Health & Medical intensive care

Promoting Staff Resilience in the Pediatric Intensive Care Unit

´╗┐Promoting Staff Resilience in the Pediatric Intensive Care Unit

Abstract and Introduction


Background Health care professionals experience workplace stress, which may lead to impaired physical and mental health, job turnover, and burnout. Resilience allows people to handle stress positively. Little research is aimed at finding interventions to improve resilience in health care professionals.

Objective To describe the availability, use, and helpfulness of resilience-promoting resources and identify an intervention to implement across multiple pediatric intensive care units.

Methods A descriptive study collecting data on availability, utilization, and impact of resilience resources from leadership teams and individual staff members in pediatric intensive care units, along with resilience scores and teamwork climate scores.

Results Leadership teams from 20 pediatric intensive care units completed the leadership survey. Individual surveys were completed by 1066 staff members (51% response rate). The 2 most used and impactful resources were 1-on-1 discussions with colleagues and informal social interactions with colleagues out of the hospital. Other resources (taking a break from stressful patients, being relieved of duty after your patient's death, palliative care support for staff, structured social activities out of hospital, and Schwartz Center rounds) were highly impactful but underused. Utilization and impact of resources differed significantly between professions, between those with higher versus lower resilience, and between individuals in units with low versus high teamwork climate.

Conclusions Institutions could facilitate access to peer discussions and social interactions to promote resilience. Highly impactful resources with low utilization could be targets for improved access. Differences in utilization and impact between groups suggest that varied interventions would be necessary to reach all individuals


Health care professionals (HCPs) experience significant workplace stress from a variety of sources. In pediatric intensive care units (PICUs), stress may result from intense skill set requirements, ethical dilemmas, caring for families who are under stress, caring for children who are suffering or dying, working with limited resources, challenging interpersonal relationships, and patient safety concerns. When serious safety events occur, HCPs are often unrecognized "second victims." They may experience emotional abuse, bullying, intimidation, humiliation, and neglect from coworkers. Finally, disproportional physical stress exists, with injury rates for HCPs at 5.6 per 100 full-time employees, 33% higher than the rate for all of private industry. Such physical stress and pain come with attendant psychological stress. These stressors may lead to negative consequences for PICU staff, including physical symptoms, impaired mental health, compassion fatigue, resignation, job turnover, and burnout.

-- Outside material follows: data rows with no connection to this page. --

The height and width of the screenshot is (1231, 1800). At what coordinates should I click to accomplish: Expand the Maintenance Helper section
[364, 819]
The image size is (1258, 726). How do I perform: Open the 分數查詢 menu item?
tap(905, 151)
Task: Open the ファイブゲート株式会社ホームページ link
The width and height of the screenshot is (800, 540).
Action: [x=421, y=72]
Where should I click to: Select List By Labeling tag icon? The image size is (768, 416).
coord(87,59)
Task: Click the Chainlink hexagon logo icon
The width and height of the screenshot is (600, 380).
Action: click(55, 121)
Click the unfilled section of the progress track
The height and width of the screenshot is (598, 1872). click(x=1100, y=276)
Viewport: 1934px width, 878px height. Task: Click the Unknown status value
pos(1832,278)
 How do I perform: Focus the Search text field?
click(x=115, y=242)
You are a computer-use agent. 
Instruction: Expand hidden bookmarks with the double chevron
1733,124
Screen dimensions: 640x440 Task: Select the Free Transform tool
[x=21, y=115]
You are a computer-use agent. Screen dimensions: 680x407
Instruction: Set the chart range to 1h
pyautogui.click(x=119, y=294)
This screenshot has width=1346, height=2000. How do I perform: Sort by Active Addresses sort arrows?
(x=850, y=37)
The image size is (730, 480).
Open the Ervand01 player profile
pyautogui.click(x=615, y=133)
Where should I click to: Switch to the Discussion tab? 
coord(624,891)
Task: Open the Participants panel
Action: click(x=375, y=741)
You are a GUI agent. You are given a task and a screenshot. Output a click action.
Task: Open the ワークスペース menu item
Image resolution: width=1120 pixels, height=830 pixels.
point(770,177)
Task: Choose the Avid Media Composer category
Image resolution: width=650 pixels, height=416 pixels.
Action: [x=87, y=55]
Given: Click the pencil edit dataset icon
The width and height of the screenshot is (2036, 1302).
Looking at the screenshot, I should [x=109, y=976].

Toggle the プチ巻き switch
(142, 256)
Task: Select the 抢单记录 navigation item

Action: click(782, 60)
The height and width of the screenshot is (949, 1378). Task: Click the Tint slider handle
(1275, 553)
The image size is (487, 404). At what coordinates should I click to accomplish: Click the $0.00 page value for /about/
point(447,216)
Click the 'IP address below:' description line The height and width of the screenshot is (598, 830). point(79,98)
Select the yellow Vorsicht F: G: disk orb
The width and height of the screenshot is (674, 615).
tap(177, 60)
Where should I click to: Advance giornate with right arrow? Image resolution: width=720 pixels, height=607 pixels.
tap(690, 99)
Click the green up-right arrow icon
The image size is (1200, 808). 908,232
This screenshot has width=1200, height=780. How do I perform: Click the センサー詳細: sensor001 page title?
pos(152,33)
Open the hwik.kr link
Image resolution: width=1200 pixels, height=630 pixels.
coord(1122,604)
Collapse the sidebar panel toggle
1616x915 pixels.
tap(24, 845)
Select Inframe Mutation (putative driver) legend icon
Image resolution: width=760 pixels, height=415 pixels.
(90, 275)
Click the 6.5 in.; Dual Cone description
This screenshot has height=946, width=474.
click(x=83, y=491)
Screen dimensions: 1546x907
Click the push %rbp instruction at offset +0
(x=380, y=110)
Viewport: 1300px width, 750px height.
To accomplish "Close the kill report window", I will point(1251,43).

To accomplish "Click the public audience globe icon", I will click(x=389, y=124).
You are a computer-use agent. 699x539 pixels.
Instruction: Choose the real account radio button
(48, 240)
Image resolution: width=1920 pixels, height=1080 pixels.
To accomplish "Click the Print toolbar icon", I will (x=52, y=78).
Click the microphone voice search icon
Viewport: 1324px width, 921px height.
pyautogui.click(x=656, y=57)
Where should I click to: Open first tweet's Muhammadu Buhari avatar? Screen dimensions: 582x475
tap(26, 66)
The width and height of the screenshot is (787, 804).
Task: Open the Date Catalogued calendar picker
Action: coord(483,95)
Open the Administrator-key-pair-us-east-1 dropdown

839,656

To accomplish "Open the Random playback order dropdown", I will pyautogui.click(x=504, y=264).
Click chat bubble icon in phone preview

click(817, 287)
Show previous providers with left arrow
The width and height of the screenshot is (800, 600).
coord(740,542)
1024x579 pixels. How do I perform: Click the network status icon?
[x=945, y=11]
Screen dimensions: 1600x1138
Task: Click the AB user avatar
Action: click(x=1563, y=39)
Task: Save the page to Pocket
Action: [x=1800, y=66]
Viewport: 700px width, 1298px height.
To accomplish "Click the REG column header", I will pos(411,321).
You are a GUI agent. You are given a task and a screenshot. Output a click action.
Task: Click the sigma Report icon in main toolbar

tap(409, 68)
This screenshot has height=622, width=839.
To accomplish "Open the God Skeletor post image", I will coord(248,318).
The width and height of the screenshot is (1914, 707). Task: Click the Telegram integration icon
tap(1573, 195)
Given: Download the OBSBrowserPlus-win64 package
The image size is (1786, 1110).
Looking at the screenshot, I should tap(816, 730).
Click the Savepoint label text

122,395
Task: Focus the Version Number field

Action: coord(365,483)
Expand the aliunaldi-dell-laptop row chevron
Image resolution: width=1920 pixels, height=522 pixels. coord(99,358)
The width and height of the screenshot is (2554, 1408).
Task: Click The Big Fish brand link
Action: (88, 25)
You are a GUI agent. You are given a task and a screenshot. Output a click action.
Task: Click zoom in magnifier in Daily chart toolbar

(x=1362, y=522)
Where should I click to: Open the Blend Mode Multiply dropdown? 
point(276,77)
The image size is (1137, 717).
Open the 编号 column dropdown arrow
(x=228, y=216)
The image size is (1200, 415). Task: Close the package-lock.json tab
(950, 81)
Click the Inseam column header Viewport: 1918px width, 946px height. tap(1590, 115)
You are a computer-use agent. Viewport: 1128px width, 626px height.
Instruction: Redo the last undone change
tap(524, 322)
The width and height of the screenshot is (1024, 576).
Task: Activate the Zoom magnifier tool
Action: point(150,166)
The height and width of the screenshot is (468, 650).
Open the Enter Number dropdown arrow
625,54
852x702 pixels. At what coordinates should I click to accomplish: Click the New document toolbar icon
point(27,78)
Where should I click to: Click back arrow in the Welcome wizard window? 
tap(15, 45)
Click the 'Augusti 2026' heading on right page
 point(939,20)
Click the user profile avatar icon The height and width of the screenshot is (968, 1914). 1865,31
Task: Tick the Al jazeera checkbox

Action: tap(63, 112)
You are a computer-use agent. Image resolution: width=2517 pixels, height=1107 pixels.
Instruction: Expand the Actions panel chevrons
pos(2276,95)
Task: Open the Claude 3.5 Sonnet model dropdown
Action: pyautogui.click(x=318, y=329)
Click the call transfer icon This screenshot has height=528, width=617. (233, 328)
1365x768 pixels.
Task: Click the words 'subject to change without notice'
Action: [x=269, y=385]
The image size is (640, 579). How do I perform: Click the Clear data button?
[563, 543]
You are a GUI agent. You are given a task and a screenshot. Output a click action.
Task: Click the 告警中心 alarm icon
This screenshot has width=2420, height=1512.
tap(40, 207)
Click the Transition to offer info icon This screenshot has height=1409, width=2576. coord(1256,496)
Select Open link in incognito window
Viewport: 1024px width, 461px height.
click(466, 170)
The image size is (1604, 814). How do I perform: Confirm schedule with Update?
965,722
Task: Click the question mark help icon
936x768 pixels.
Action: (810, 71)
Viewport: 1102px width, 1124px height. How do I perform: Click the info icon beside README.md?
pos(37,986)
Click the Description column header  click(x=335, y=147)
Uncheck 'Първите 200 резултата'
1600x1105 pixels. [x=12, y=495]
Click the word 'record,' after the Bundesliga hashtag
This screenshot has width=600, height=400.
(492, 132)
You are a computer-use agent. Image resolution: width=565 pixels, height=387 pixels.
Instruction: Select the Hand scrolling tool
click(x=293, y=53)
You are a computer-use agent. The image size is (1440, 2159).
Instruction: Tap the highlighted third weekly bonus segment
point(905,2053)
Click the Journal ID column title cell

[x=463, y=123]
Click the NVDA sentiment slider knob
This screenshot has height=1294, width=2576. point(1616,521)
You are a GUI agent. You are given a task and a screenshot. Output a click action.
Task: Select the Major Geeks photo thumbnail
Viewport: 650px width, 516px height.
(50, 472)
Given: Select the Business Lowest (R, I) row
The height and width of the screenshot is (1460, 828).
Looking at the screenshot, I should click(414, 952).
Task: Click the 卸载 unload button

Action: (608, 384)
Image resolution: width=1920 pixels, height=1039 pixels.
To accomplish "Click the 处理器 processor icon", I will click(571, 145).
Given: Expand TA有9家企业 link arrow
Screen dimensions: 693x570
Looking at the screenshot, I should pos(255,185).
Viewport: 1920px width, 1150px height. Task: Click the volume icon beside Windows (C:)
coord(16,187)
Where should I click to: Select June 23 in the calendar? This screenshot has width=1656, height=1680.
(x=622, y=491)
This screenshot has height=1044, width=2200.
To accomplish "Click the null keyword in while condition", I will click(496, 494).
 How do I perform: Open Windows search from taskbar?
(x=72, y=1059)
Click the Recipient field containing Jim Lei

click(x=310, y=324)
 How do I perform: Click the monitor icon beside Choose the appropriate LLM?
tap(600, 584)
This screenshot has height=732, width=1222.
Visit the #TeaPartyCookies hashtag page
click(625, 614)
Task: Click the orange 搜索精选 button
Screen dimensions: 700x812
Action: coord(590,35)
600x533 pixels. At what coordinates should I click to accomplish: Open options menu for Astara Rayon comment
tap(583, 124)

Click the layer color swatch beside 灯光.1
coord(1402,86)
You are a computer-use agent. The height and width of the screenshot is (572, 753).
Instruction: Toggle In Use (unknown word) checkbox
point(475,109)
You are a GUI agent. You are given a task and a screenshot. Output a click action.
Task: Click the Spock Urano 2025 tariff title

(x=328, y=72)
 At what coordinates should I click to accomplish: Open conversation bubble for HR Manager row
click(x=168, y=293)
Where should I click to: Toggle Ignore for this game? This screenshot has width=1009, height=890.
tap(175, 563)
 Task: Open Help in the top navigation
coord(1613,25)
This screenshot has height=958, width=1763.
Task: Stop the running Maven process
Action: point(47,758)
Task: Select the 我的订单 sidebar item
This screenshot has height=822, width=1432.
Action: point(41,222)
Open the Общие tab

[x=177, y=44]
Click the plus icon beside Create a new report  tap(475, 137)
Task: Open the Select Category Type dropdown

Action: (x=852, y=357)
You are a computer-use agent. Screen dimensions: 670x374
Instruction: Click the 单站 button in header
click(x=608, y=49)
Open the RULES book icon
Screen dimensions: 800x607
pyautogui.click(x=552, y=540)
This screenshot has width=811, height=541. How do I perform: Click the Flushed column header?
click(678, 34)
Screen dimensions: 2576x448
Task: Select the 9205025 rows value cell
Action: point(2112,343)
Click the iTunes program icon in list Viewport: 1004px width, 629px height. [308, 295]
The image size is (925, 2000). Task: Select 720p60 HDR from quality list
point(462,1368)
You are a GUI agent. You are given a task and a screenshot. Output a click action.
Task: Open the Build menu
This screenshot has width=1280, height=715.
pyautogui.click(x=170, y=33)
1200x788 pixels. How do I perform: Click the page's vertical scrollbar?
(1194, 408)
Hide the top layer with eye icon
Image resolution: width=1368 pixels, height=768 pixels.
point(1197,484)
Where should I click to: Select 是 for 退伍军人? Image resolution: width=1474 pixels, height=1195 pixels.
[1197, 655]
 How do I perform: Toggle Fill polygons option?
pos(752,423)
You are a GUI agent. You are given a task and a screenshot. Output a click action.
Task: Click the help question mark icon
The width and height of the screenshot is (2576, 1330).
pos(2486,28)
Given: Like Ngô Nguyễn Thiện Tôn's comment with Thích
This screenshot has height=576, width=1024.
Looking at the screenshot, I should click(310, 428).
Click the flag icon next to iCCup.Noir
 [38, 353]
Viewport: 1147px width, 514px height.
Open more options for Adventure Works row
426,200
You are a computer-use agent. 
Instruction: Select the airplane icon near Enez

Some HCPs have an unhealthy response to stressors, but others thrive and succeed. It is unclear why individuals respond to stressors in such different ways. One commonly cited possibility is resilience, an evolving concept that has been developing since the 1800s. Resilience is the ability of an individual to adjust to adversity, maintain equilibrium, retain some sense of control over his or her environment, and continue to move on in a positive manner. Resilience has multiple domains and has developed within numerous areas of study. Debate continues on issues, including the challenge of objective study, the multidimensional nature of resilience, and contrasting models of resilience as a dynamic process that can be modified or developed over a lifespan versus a fixed and unchanging trait.

Despite these challenges, research on resilience has identified personal factors (including self-efficacy, competence, confidence, optimism, and intelligence), environmental factors (including social support and a sense of connectedness), and learned behaviors such as self-reflection that strongly correlate with resilient outcomes. Contemporary, validated tools for assessing resilience have been created.

High resilience correlates with lower levels of burnout, depression, and anxiety in ICU nurses, and building resilience has been advocated as a method for nurses to cope with occupational stress. To the extent that positive change can be effected, the costs of burnout, lost work hours, staff turnover, and impaired recruiting of newcomers is operationally wasteful, clinically harmful, and professionally unconscionable.
Physical stress injury rates among health care providers are 33% higher than rates for all of private industry.
Using the theoretical framework from Jackson et al, which views resilience as an active process that can be developed and that, when strengthened, can diminish vulnerability to the negative impact of adversity in the workplace, little research has been aimed at finding effective and feasible ways to modify resilience in HCPs. Most published reports propose interventions that are vague, have limited outcome measures, or are resource-intensive. In a systematic review of 19 studies aimed at reducing occupational stress in HCPs, researchers concluded that there was limited evidence of a small but relevant reduction in stress from the studied interventions and that larger and better quality trials were needed.

Given this gap in the literature, we sought to describe the landscape of resilience-promoting resource availability, use, and helpfulness in a large cohort of PICUs with the hope of identifying an intervention that could later be implemented across multiple PICUs and assessed for efficacy. We also aimed to obtain baseline measurements of staff members' resilience in anticipation of such a future prospective intervention.